* **What you are asked to do**
Would you retype the records between the lines holding "Click the red その他 legend dot" and "pyautogui.click(x=422, y=557)", inclusive, leaving out the pictures?

* **Data supplied**
** start **

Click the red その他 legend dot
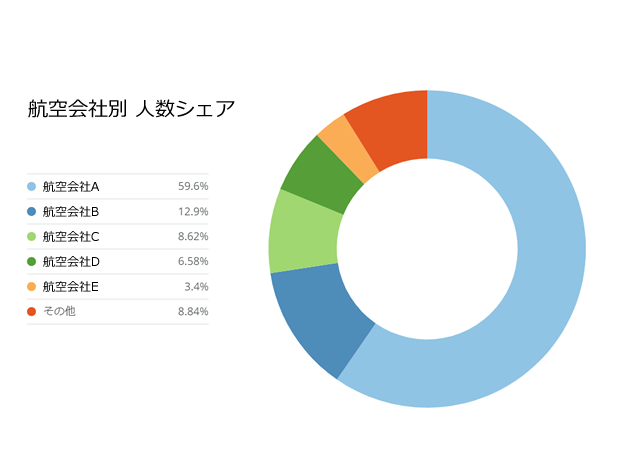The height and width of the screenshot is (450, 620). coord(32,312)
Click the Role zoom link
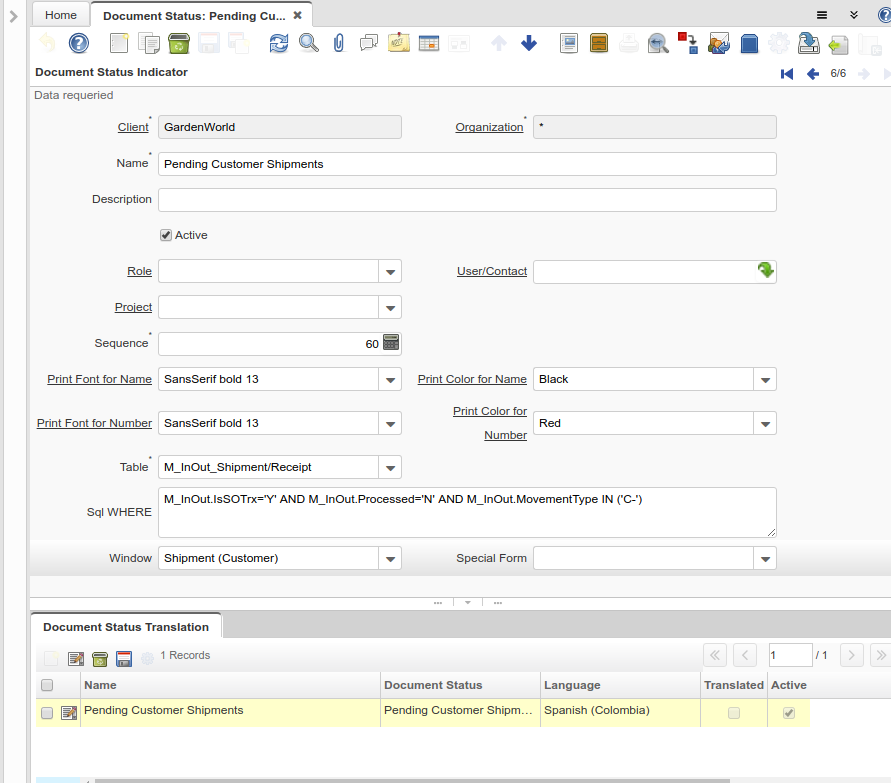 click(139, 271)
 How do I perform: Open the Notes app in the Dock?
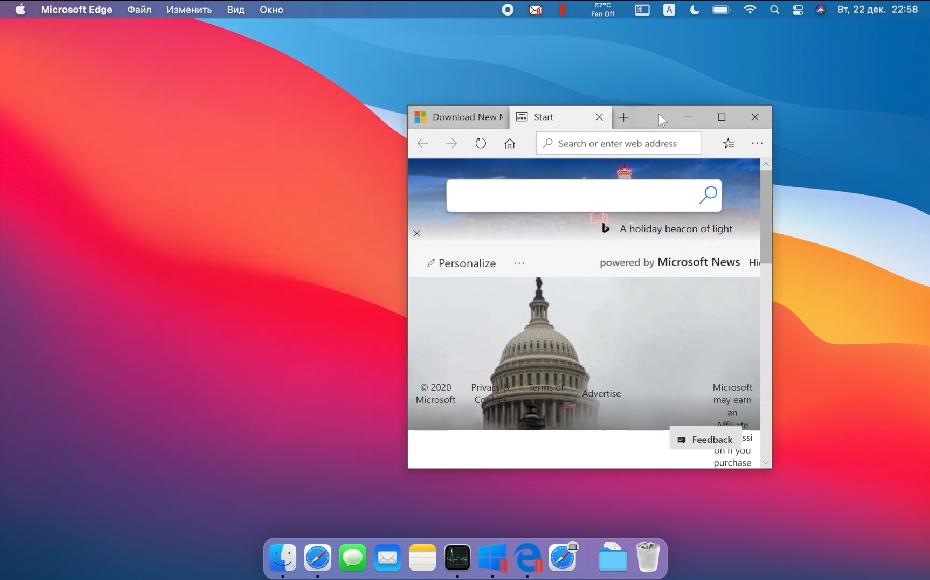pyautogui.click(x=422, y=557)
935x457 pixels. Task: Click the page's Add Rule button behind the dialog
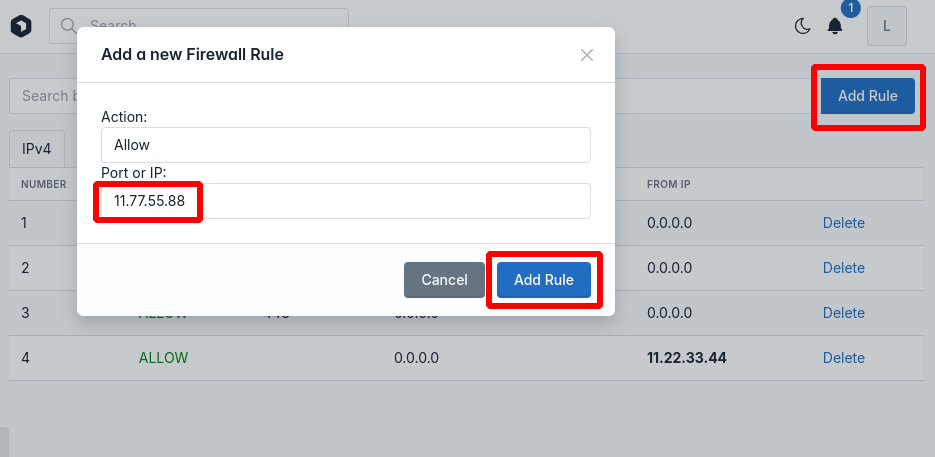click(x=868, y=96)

** end **
** start **

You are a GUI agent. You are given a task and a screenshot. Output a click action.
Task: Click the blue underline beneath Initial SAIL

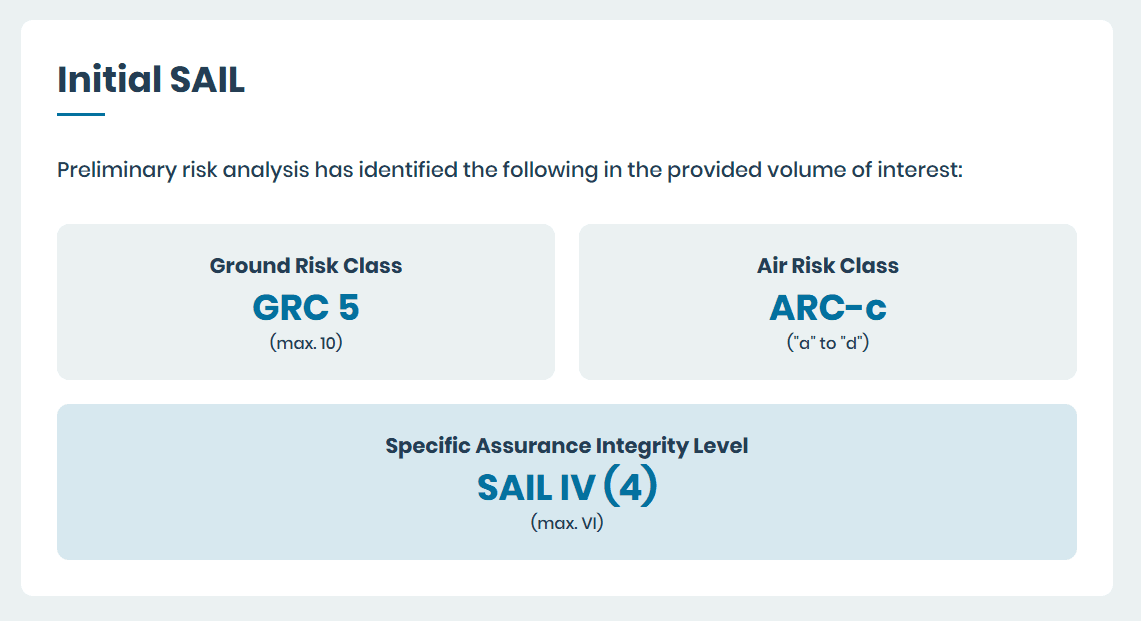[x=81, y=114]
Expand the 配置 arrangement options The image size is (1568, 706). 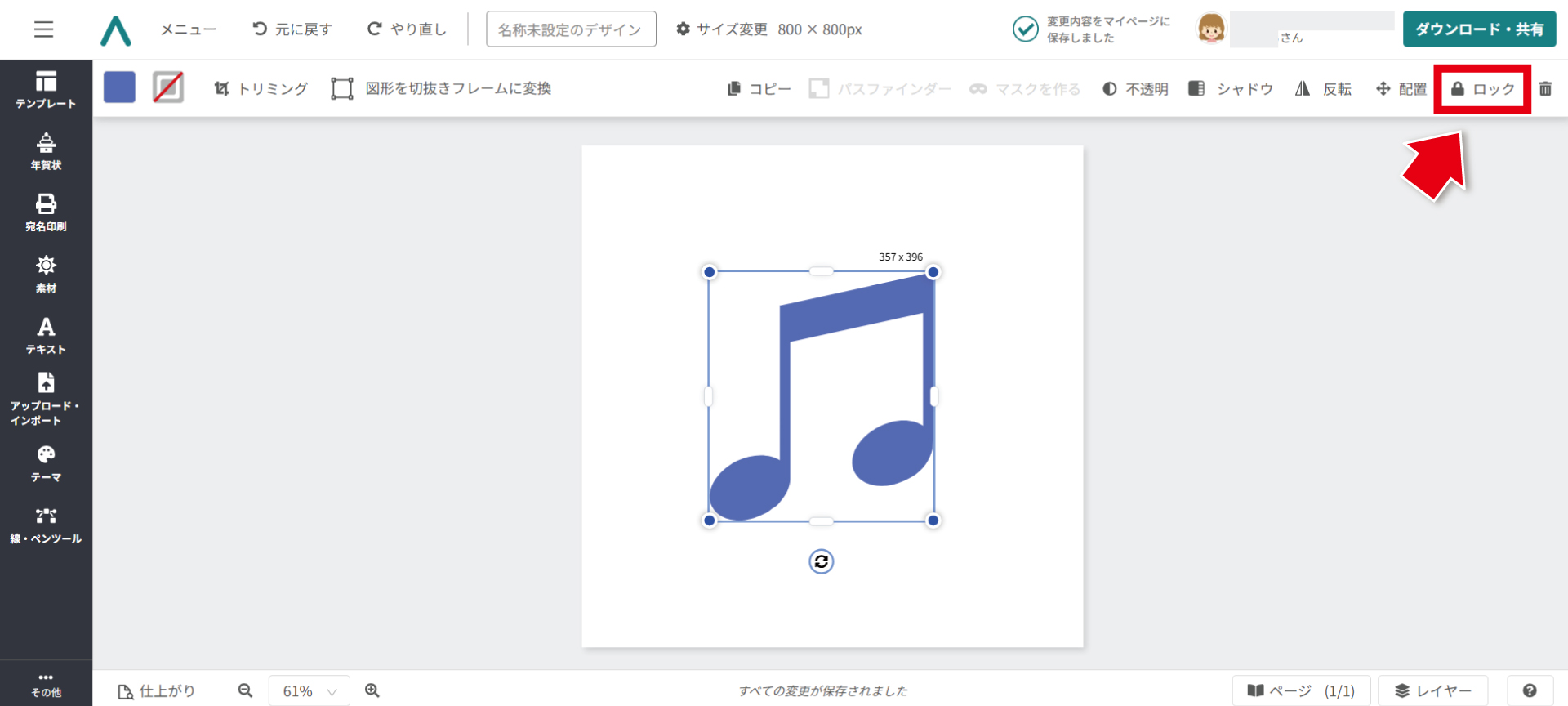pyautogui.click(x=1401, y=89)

** end **

* **Task result**
Click the red その他 legend dot
The height and width of the screenshot is (450, 620). coord(32,312)
Click the Role zoom link
 click(139, 271)
 How do I perform: Open the Notes app in the Dock?
pyautogui.click(x=422, y=557)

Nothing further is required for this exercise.